Du 25 au 27 octobre dernier, avait lieu le World Creole Music Festival (Festival mondial de la musique créole) en Dominique. Plusieurs de ces concerts avaient été retransmis en direct sur les ondes d’une radio privée basée en Guadeloupe et en Martinique. Nous avons entendu tellement de qualificatifs vantant ce festival de la part de l’équipe d’animateurs et de journalistes qui étaient sur place alors que le WCMF organisait cette année sa 21e édition. Mais restons lucides: cette radio avait déjà été payée par le gouvernement de la Dominique pour assurer une longue campagne publicitaire afin de faire participer les habitants de la Guadeloupe et de la Martinique à cet événement musical; on dit que même nos touristes ont pris le bateau pour Roseau, ces touristes pour lesquels la Guadeloupe comme la Martinique dépensent beaucoup d’argent pour les faire séjourner chez nous… En résumé, tous ces qualificatifs positifs de cette radio lors du déroulement des concerts étaient d’abord destinés à assurer le service après-vente…
Ces “envoyés spéciaux” étaient fiers que leur radio soit “devant” les autres médias dominiquais et caribéens qui couvraient également l’évènement. Quelle performance!
Nous avons entendu que les artistes qui montaient sur scène demandaient où se trouvaient les Guadeloupéens et Martiniquais afin de leur adresser un salut spécial. Il faut croire que les Guadeloupéens et Martiniquais étaient des invités d’honneur lors de ce rendez-vous musical.
Étaient-ils soulagés d’être “reconnus” comme des Caribéens par des Caribéens alors que nous l’avons toujours été même si, pendant très longtemps, nous n’avons pas regardé notre environnement immédiat mais vers l’Europe et plus singulièrement vers la France ?
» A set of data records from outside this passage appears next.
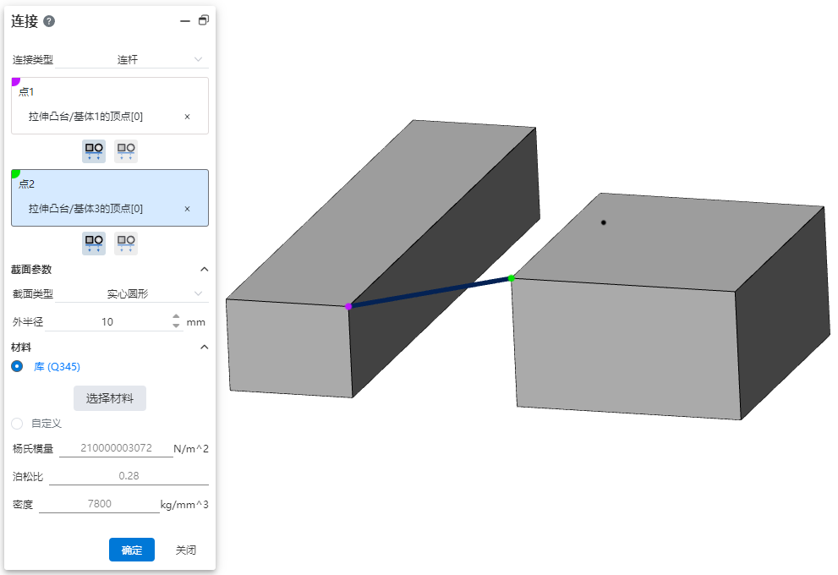Select greyed pick-mode icon below 点1 box
This screenshot has width=838, height=575.
(x=126, y=151)
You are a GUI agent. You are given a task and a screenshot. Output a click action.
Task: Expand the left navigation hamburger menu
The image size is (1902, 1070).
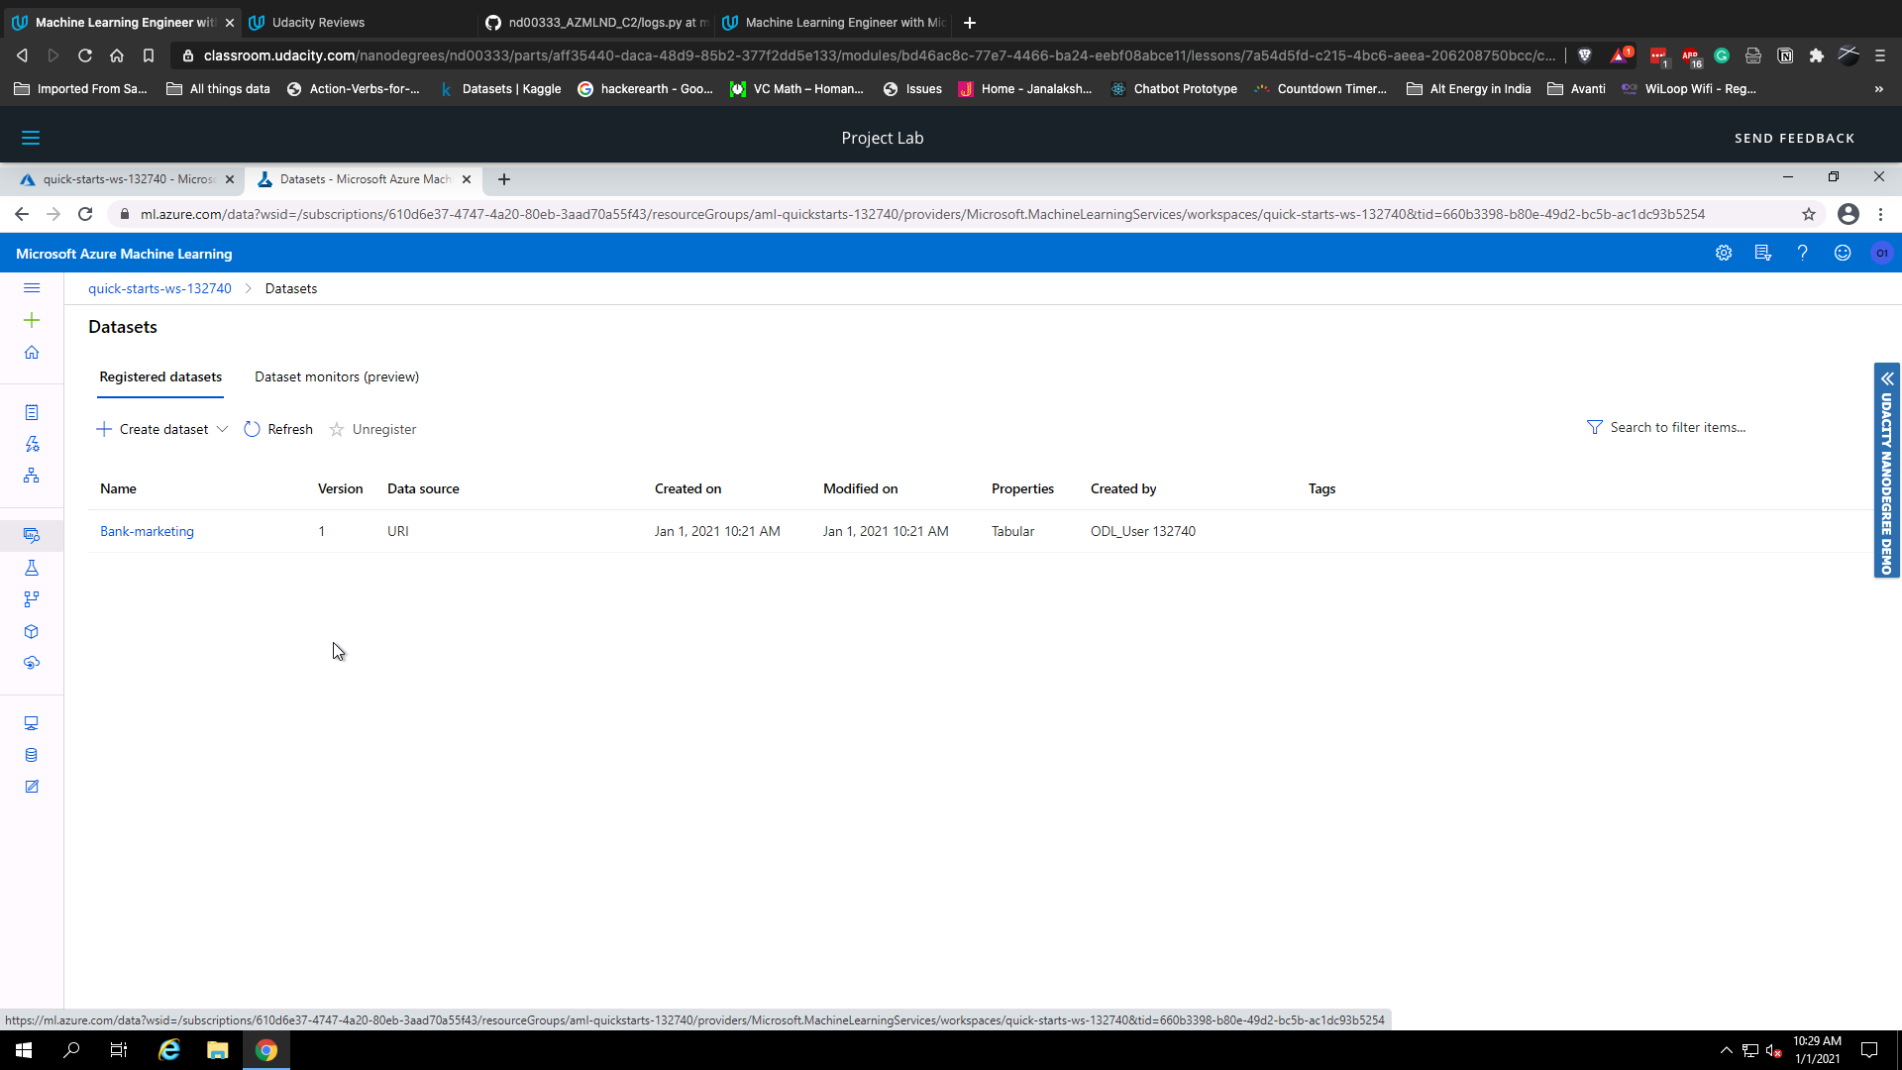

Étaient-ils flattés d’avoir eu leur moment de gloire ? Attention tout de même à ne pas se sentir supérieurs à nos voisins caribéens…
En Dominique, il n’y avait pas seulement de simples festivaliers venus écouter de la bonne musique. Nous avons appris que des groupes de carnaval ainsi que des DJ de Guadeloupe et de Martinique avaient aussi fait le déplacement en “Waitikubuli” (nom caraïbe de la Dominique signifiant “Grand est son corps”). Nous supposons que c’était toujours dans le but d’exister aux yeux de nos voisins caribéens. Certains de nos lecteurs nous disent que c’était comme ces campeurs de Pâques et Pentecôte qui partent avec leur poste de télévision et leur lit à la plage… La comparaison est certes un peu exagérée mais cela montre l’étonnement de certains de nos compatriotes devant tant de ferveur pour prendre part à ce festival musical qui n’est pas nouveau.
4 000 Caribéens-Français et 1 million d’euros en Dominique!
Il faut dire que les ressortissants de ces deux îles françaises dans la Caraïbe représentaient le plus gros contingent de festivaliers. Nous avons entendu qu’il y avait là-bas 2 500 Guadeloupéens et 1 500 Martiniquais. Bref, ils étaient presque entre eux selon ce que disent certaines festivaliers…exactement comme lorsque les Guadeloupéens et les Martiniquais montent dans un bateau au port de Pointe-à-Pitre ou de Fort-de-France pour faire une croisière dans la Caraïbe et qu’ils se retrouvent entre eux…nous précisent certains de nos lecteurs!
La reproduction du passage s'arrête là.